Geoffrey Page

Personal information
- Nationality: British (English)
- Born: 4 April 1929 Surrey, England
- Died: 1 April 2002 (aged 72) London, England
- Education: St Pauls' School, London Slade School of Art, University of London
- Occupation(s): Artist, teacher, rowing coach, rowing journalist

Sport
- Sport: rowing
- Club: Thames Rowing Club

Medal record
Rowing
Representing England
British Empire & Commonwealth Games
| Silver medal – second place | 1954 Vancouver | Eights |
| Bronze medal – third place | 1954 Vancouver | Coxed Fours |

= Geoffrey Page (rower) =

English rower, journalist and painter (1929–2002)

Geoffrey Glascott Houghton Page (4 April 1929 – 2002), was a male rower who competed for England.

== Biography ==
Born on 4 April 1929, the son of James H (Freddie) Page, he married Patricia (Paddy) Page in 1951.
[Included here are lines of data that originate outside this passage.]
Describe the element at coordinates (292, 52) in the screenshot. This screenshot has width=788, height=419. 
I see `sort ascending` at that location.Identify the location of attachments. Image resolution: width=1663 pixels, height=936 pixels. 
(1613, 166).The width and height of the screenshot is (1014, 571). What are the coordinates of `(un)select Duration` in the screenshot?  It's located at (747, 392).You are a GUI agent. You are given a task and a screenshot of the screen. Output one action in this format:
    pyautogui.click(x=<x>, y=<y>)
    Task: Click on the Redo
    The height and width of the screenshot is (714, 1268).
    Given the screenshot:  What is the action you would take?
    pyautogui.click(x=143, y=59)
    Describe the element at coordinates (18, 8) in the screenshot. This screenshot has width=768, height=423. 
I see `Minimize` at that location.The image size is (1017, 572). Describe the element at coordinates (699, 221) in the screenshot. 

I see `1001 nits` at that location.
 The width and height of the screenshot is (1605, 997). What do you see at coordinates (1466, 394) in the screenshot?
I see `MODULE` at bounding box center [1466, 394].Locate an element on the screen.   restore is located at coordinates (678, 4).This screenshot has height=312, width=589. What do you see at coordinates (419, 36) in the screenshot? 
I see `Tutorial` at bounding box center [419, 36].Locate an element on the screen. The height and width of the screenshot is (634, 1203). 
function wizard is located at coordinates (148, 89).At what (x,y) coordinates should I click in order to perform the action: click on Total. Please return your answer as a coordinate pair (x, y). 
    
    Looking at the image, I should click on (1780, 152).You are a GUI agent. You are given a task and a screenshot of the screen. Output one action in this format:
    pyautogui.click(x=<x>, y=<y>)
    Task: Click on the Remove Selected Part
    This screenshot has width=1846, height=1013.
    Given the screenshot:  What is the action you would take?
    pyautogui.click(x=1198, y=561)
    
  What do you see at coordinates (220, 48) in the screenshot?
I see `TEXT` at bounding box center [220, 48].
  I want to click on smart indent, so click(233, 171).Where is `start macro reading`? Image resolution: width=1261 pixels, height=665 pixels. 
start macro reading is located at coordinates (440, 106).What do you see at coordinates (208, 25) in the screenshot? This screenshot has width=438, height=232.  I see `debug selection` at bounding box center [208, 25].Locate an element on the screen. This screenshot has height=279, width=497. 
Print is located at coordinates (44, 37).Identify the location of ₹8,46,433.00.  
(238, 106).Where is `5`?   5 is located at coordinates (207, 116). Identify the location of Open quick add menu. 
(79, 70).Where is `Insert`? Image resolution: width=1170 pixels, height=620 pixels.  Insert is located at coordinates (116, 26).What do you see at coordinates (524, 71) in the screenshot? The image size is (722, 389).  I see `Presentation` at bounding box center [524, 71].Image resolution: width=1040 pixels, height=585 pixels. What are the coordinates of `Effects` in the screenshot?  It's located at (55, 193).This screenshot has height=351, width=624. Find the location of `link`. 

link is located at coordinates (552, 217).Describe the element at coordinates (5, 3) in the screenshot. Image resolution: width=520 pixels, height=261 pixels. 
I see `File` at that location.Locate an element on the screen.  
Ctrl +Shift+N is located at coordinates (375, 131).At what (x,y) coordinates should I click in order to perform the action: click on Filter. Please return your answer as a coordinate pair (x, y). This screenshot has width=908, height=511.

He represented the English team at the 1954 British Empire and Commonwealth Games held in Vancouver, Canada, where he won the silver medal in the eights event, both as part of the Thames Rowing Club. He was also a member of the University College London.

He coached at University College School, University College Dublin and Thames RC.

In 1965 he became a journalist for the Sunday Telegraph and then The Daily Telegraph.